Uniprot FASTA database download failed #82

wardiam · 2022-08-11T10:06:34Z

With the last update of the Uniprot interface, it is no longer possible to download FASTA databases as before.

See information here:
https://www.uniprot.org/help/api_queries

Most relevant is that you can only use the "direct" download for proteomes of less than 5 million sequences. For larger proteomes (e.g. Firmicutes (taxid = 1239, has 21 million entries) you have to use the new paging system.

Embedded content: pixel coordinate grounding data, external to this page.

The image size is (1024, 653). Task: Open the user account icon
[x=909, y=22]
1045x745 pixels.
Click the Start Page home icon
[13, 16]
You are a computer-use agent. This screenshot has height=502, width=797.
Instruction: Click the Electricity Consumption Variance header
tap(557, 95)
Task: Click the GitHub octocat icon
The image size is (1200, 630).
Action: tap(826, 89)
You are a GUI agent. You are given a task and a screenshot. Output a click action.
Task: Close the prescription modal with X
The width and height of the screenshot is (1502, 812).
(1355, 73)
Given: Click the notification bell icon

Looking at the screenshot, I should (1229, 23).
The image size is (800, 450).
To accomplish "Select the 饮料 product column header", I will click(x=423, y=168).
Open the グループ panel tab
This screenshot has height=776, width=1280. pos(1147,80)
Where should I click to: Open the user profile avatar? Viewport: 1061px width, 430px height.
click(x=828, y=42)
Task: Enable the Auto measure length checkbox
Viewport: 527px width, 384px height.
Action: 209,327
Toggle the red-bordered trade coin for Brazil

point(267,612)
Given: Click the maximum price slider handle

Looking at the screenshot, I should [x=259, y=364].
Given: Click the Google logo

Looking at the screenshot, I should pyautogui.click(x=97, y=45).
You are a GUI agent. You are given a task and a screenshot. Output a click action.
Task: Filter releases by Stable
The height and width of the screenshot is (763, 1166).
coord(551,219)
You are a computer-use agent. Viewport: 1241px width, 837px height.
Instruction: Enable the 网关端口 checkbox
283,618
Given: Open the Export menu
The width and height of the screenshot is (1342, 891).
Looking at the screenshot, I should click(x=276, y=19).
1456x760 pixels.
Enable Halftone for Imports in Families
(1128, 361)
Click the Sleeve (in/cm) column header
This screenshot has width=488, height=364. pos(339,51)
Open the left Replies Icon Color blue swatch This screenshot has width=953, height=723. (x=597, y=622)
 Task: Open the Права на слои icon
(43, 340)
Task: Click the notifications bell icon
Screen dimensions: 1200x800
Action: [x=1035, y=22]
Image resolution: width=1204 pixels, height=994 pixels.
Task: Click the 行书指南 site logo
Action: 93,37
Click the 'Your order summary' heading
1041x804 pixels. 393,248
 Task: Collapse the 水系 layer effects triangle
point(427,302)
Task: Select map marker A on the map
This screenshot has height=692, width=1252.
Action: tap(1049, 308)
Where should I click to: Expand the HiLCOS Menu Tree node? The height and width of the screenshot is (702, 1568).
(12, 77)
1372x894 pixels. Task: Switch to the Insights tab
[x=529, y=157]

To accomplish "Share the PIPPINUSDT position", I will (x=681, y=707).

Could you implement the new Uniprot FASTA file download system in the next release, please?.

Thank you very much.

Best regards,
Wardiam

HajkD · 2022-08-30T12:25:23Z

Dear @wardiam

Many thanks for letting me know.

I put it on my ToDo list and will check whether an adoption to the new retrieval system is maintainable.

Cheers,
Hajk

HajkD · 2023-09-29T16:12:43Z

Dear @wardiam

I finally found the time to reimplement the download procedure from UniProt.

Would it be possible to confirm that it works for you now (by installing the developer version of biomartr):

biomartr::getProteome(organism = "Homo sapiens", db = "uniprot")

-> Starting proteome retrieval of 'Homo sapiens' from uniprot ...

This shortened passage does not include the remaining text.